Renato Graziani ricorda che, nell’immediato dopoguerra, la discussione nei due grandi partiti della sinistra, verteva sulla possibilità di democratizzare l’ENAL oppure di creare una propria organizzazione culturale. L’ARCI nacque ad opera di Alberto Jacometti (che fu per anni poi presidente dell’ARCI), Ciro Gastone e altri di cui non ricorda il nome, e venne pensato come uno strumento per salvaguardare i circoli, le case del popolo e le loro proprietà immobiliari. Segue una lunga digressione sull’esperienza circolistica nel comprensorio di Novara: nata alla fine del XIX secolo, ebbe, in quella zona, uno sviluppo notevole, garantendo luoghi di aggregazione e ricreazione anche nei piccoli centri di montagna. Durante la dittatura fascista, molte case del popolo furono distrutte ed altre assorbite dal Partito fascista, attraverso falsi atti di donazione, imperfetti e pertanto invalidati alla Liberazione. Nell’immediato dopoguerra i circoli tornarono a svolgere la loro funzione di aggregazione e ricreazione per operai e contadini della zona, luoghi di riunione per decidere azioni politiche e sindacali. Nella prima metà degli anni ’50, circoli e case del popolo dovettero affrontare una nuova sfida. Graziani ricorda che, durante la campagna elettorale della Legge truffa, furono chiusi dall’ENAL, nella sola provincia di Novara, 14 circoli con tutte le scuse possibili. In quegli anni invalse la regola che nei circoli e nelle case del popolo non potessero essere introdotti giornali di partito, ma solo La Stampa, La Gazzetta del Popolo e Tuttosport, regola cui la dirigenza dei circoli si attenne anche nei 10, 15 anni successivi, senza alcun motivo apparente. Ma, nonostante ciò, i circoli, soprattutto nel basso novarese, furono, negli anni 50, il fulcro della attività sindacale dei lavoratori agricoli: Graziani ricorda che in certi paesi il campanile suonava Bandiera Rossa e tutta la popolazione si riuniva nel circolo. L’ARCI nazionale venne fondato a Roma per iniziativa di comitato promosso dai circoli di Bologna, Firenze, Novara, Pisa e Torino. Graziani ricorda di aver organizzato, in quegli anni, assemblee in diversi circoli per convincere i compagni comunisti e socialisti ad abbandonare l’ENAL e aderire all’ARCI. Fu un momento piuttosto complesso perché l’ENAL era percepito come un luogo sicuro, capace di garantire continuità mentre l’ARCI costituiva una novità che non offriva grandi garanzie.

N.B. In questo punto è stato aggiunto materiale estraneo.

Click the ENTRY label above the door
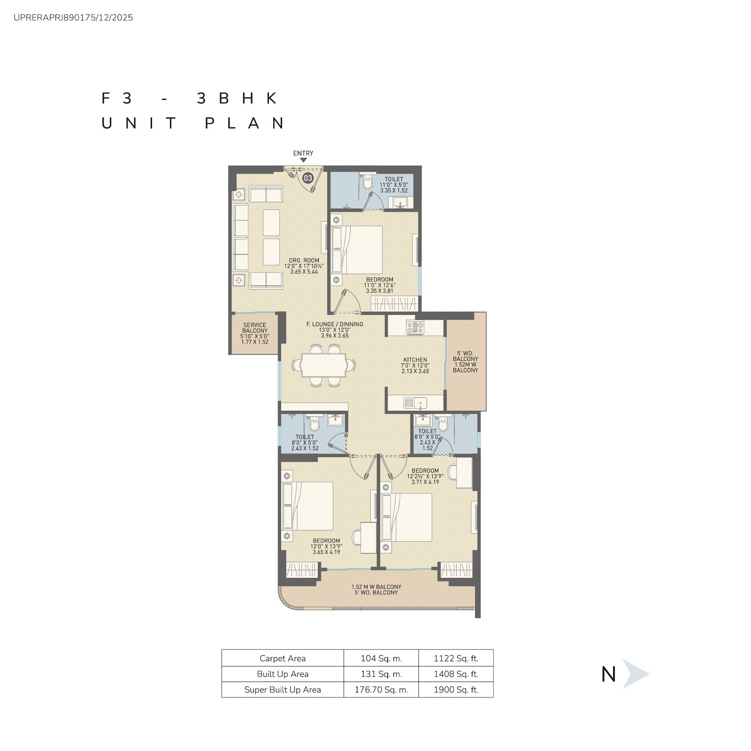303,153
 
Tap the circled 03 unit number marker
308,178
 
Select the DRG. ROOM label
304,261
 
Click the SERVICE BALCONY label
255,328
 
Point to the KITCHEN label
415,360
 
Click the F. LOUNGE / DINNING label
335,324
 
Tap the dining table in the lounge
324,365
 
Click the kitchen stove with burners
415,327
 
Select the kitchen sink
415,403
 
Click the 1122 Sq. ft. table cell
456,659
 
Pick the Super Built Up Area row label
283,690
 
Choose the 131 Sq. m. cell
381,674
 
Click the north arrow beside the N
635,674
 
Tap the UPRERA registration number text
73,18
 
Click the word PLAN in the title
245,123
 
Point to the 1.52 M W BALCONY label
376,587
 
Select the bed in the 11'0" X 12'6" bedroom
357,250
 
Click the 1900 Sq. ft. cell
456,690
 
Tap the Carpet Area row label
283,659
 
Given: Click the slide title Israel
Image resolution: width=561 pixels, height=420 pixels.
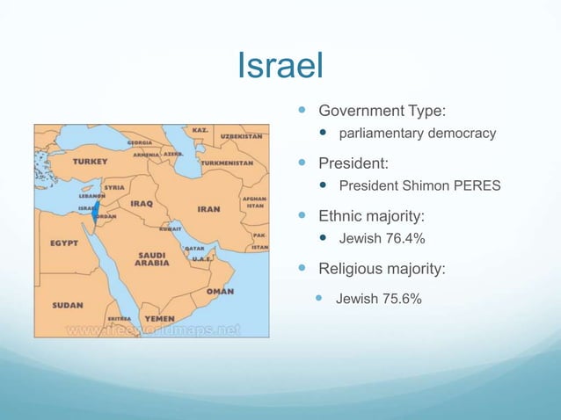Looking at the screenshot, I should click(x=280, y=65).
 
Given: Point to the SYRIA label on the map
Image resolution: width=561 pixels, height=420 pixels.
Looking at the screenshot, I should click(x=113, y=187).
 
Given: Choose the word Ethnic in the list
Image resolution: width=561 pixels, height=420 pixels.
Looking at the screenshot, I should click(x=339, y=214).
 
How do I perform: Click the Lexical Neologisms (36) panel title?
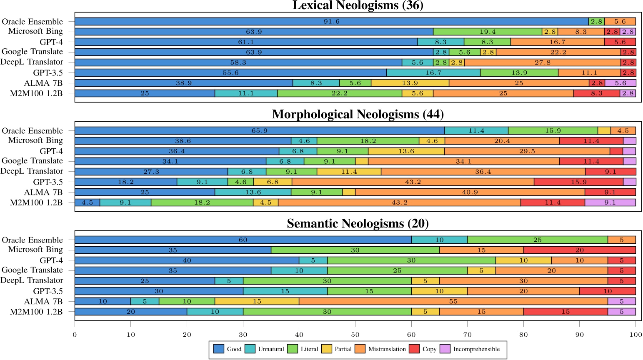[358, 5]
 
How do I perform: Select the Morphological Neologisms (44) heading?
[358, 115]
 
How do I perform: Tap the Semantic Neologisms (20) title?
[358, 224]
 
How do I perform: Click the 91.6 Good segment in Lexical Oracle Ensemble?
[331, 21]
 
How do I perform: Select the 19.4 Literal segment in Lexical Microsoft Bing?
[487, 32]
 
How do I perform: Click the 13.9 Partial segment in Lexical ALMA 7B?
[410, 83]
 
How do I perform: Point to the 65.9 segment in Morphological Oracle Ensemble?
[259, 130]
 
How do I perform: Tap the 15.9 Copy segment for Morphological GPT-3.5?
[578, 182]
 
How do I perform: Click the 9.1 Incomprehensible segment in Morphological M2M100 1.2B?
[610, 202]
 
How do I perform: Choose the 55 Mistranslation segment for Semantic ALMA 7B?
[453, 301]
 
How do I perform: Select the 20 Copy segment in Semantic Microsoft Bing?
[579, 250]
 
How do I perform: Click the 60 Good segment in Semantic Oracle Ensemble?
[243, 240]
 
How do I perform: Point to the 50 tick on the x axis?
[355, 335]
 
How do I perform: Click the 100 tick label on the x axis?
[635, 335]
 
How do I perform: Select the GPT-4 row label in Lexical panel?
[51, 42]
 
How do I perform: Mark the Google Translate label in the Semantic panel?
[32, 270]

Graziani presenta l’immagine dell’esperienza circolistica di Novara degli anni ’60: una realtà con numero di iscritti in aumento, in cui una dirigenza giovane si impegna con un grande lavoro di tipo volontario. Affronta poi il problema dei circoli aziendali, ancora molto legati all’ENAL, segnati da una mentalità dopolavoristica, con poca attenzione all’attività culturale e al territorio. Segnala inoltre che questo tipo di circoli, presenti solo nelle grandi aziende, costituiscono di fatto un elemento discriminatorio tra i lavoratori.
Giordani parla quindi del CTO, organismo unitario, sorto una decina di anni prima per iniziativa di ARCI, ACLI e ENDAS, con la volontà di costruire delle iniziative unitarie. Delinea infine la struttura dell’Arci in Piemonte, in cui il territorio è suddiviso in 14 zone, con una presenza di circoli non omogenea: la zona di Novara conta 75 circoli ARCI, oltre a quelli di altre federazioni. In altre province (ad esempio Cuneo) la situazione è molto diversa.